(RxWiki News) High risk patients with carotid artery disease are not eligible for traditional surgery to remove plaque clogging a key neck artery. A stent to prop the artery open now appears to be a safer option for such high risk patients.
Carotid artery stenosis, which occurs when blood vessels in the neck become clogged, is a common cause of stroke. However, many patients are ineligible for carotid endarterectomy, the standard surgical method for opening a blocked carotid artery.
"Ask your cardiologist about which carotid artery procedure would be best for you."
Dr. Jon Matsumura, head of the vascular surgery division at University of Wisconsin School of Medicine and Public Health and lead researcher, noted that recent improvements in devices designed specifically for stenting the carotid artery are resulting in safer procedures and better outcomes for patients undergoing the less invasive procedure.
During clinical trial PROTECT (Carotid Artery Stenting with Distal Embolic Protection with Improved System) researchers enrolled 322 patients with carotid artery stenosis at 38 U.S. centers between 2006 and 2008.
The trial was designed to examine the safety of Emboshield Pro, an embolic protection device used in combination with stenting to help enlarge the blocked artery and capture plaque that could dislodge during the process.

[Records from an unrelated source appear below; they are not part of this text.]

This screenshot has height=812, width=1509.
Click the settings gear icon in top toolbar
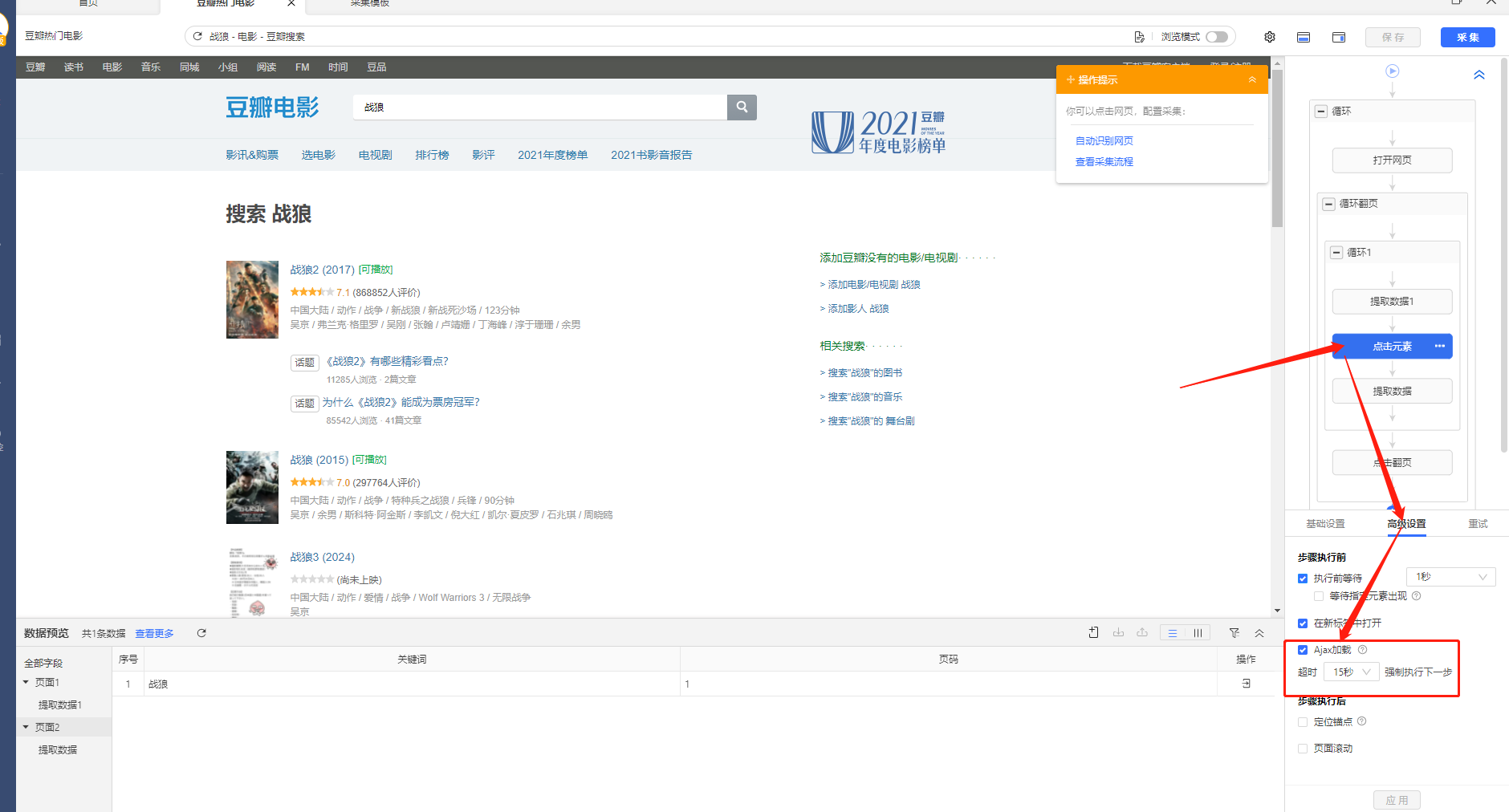point(1269,37)
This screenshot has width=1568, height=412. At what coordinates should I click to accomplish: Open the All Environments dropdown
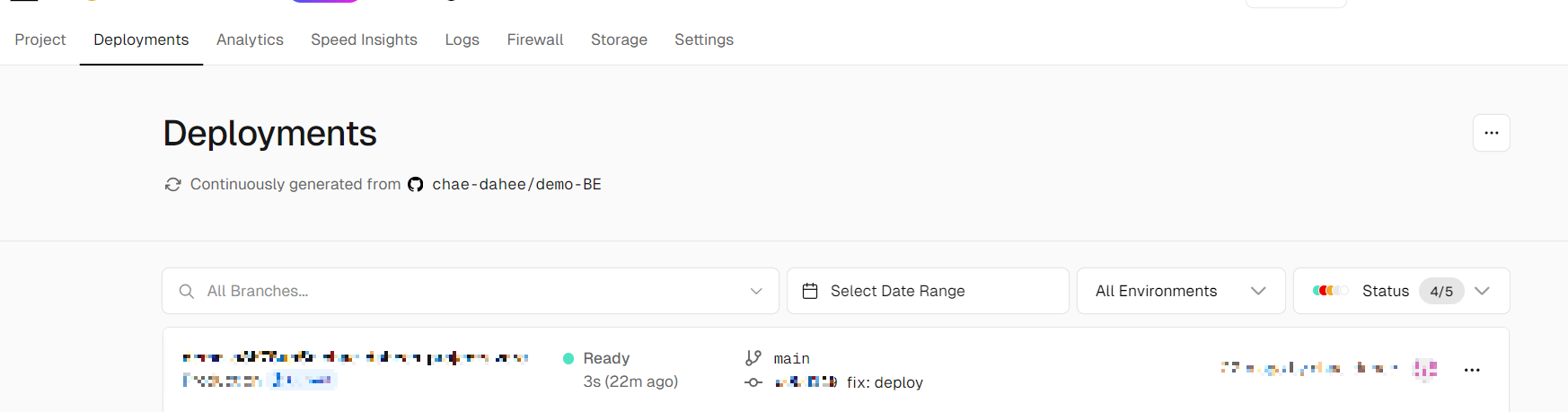click(1180, 291)
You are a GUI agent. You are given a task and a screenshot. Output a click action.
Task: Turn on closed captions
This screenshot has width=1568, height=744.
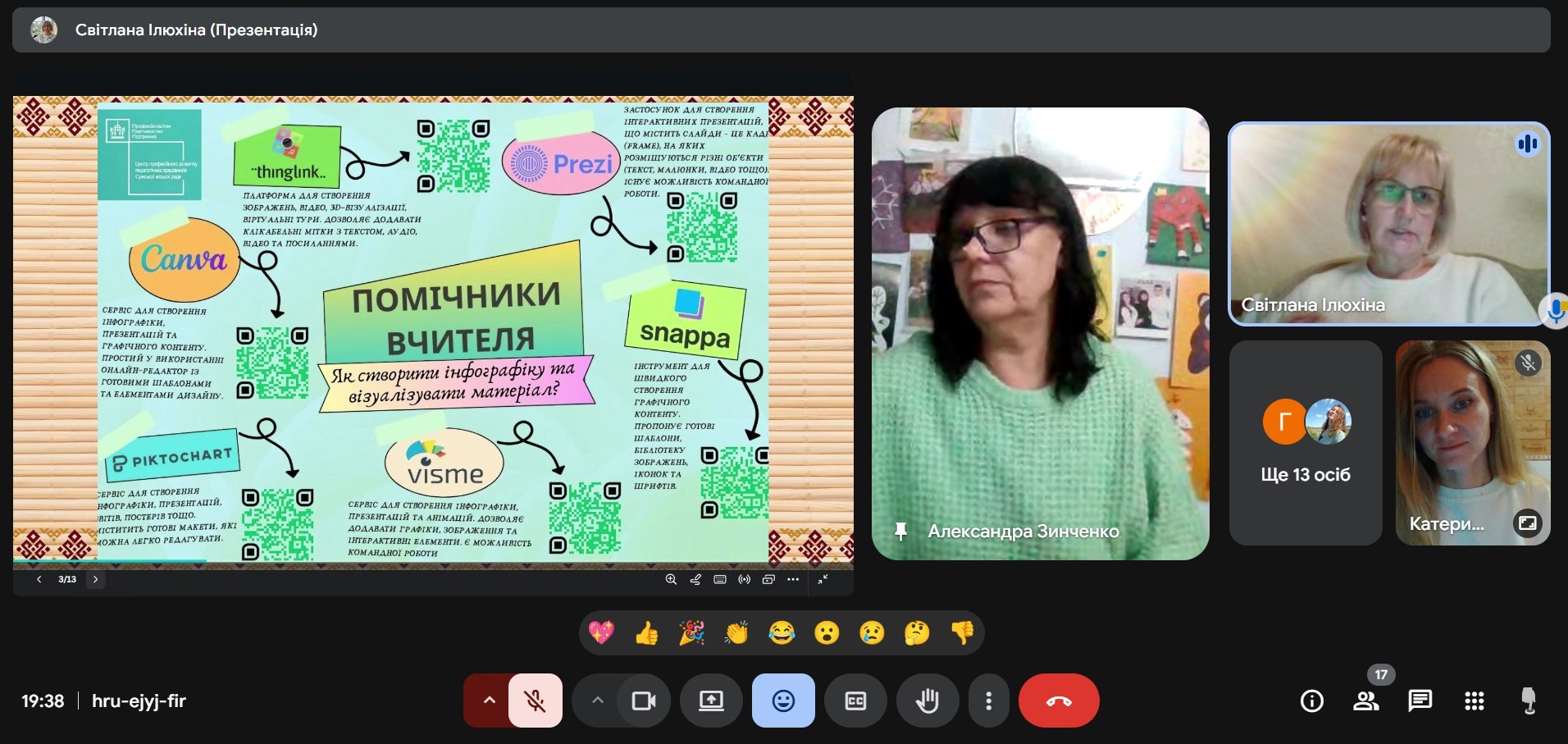(x=855, y=701)
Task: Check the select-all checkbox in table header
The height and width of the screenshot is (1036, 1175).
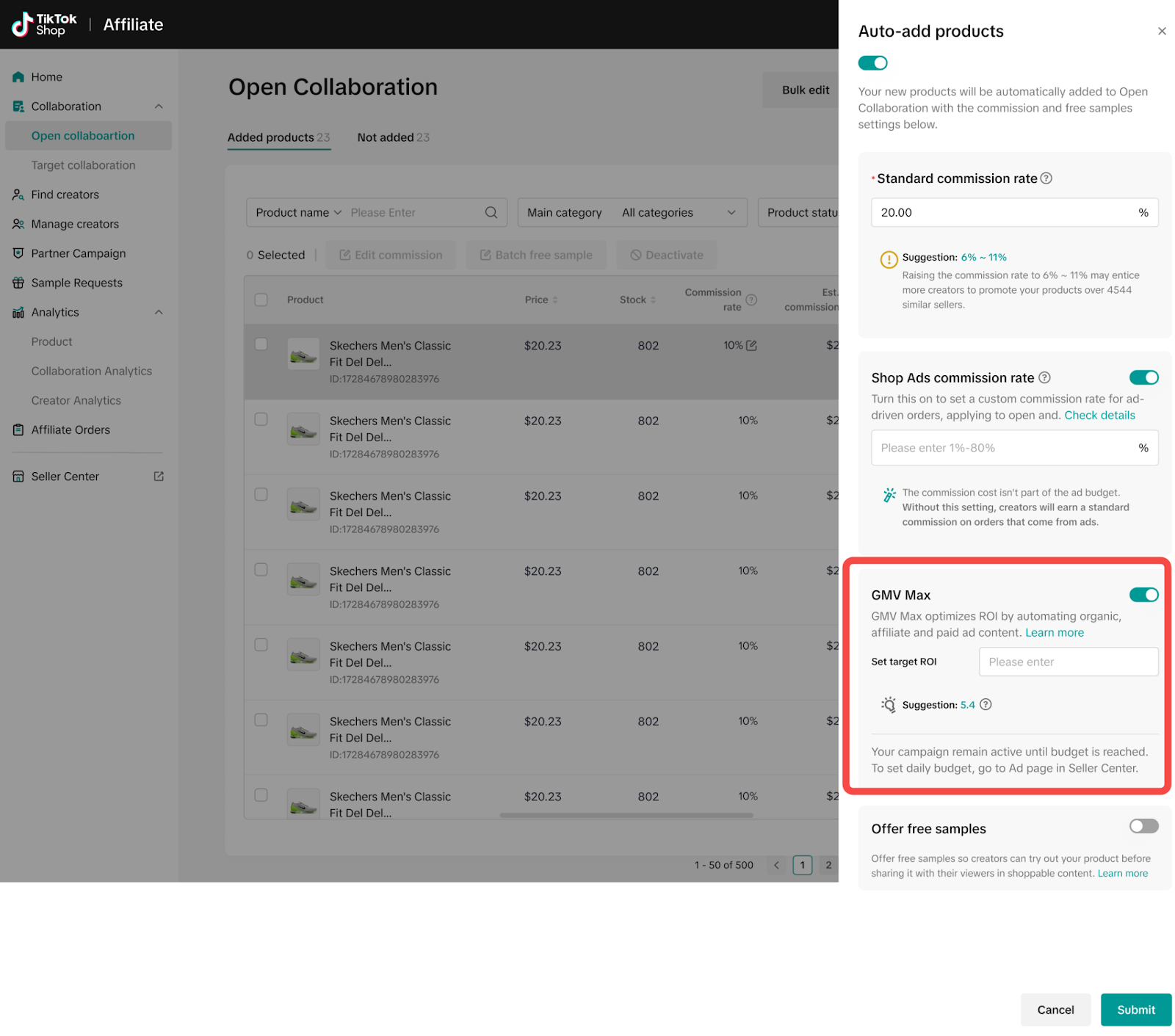Action: [x=261, y=300]
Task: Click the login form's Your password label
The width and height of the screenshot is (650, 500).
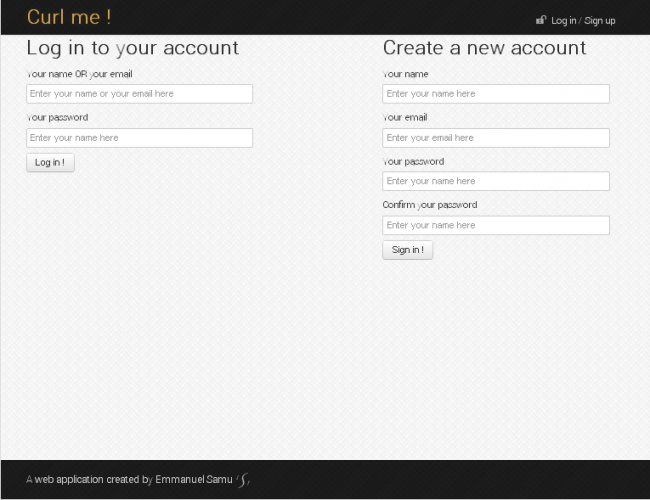Action: tap(57, 118)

The initial 220 patients received a stent and Emboshield Pro, while the remainder received a stent and Emboshield Barewire, an older protection device that is no longer manufactured. Safety was measured based on clinical outcomes, including stroke, heart attack or death up to 30 days after the procedure.

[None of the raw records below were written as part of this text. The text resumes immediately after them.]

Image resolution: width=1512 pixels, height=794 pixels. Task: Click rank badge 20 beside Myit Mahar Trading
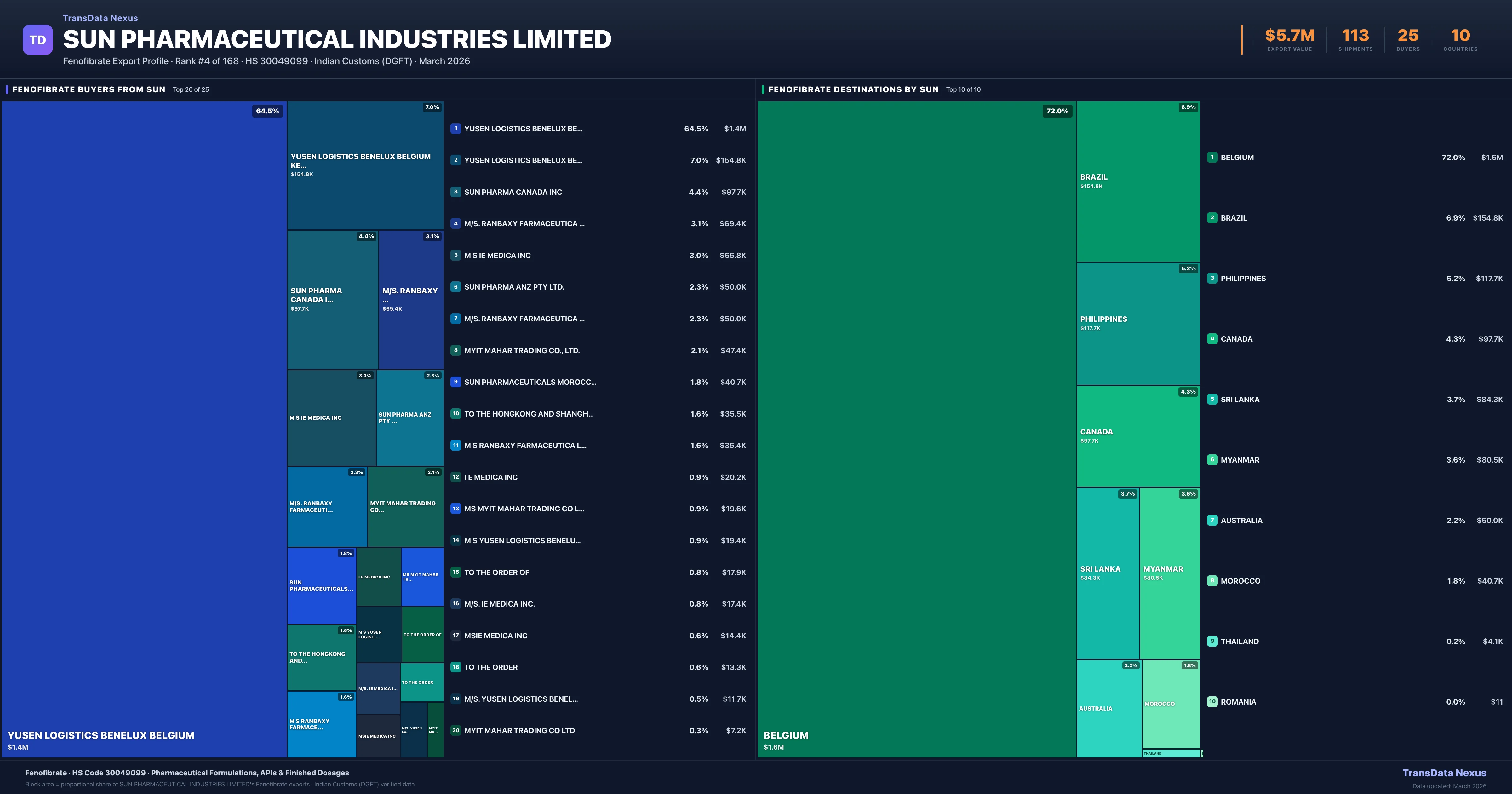click(x=455, y=730)
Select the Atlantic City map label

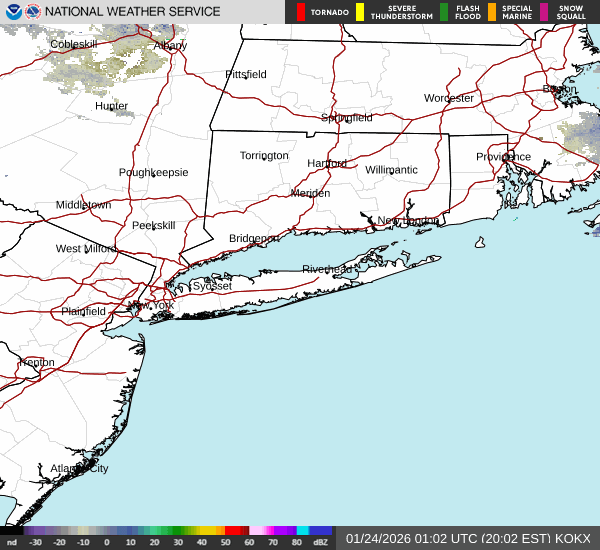(79, 468)
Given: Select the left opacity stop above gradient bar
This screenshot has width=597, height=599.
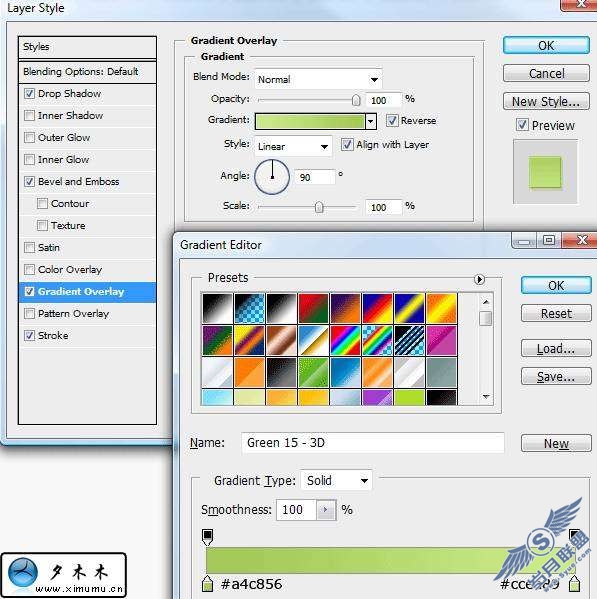Looking at the screenshot, I should [207, 537].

Of the patients who received Emboshield Pro, three patients had a minor stroke, one had a major stroke and one had a heart attack, which marked the lowest rate of complications for the procedure among similar multi-center trials comprised of high risk patients.
"These results are consistent with the trends from other trials, where we are seeing complication rates dropping for patients being treated with stents and embolic protection devices," Dr. Matsumura said.
"This is very good news for high-risk patients suffering with carotid artery disease, who only a decade ago had limited treatment options and poor long-term outcomes."
Emboshield Pro is manufactured by Abbott Vascular, which also provided funding for the research. The study was recently published in the Journal of Vascular Surgery.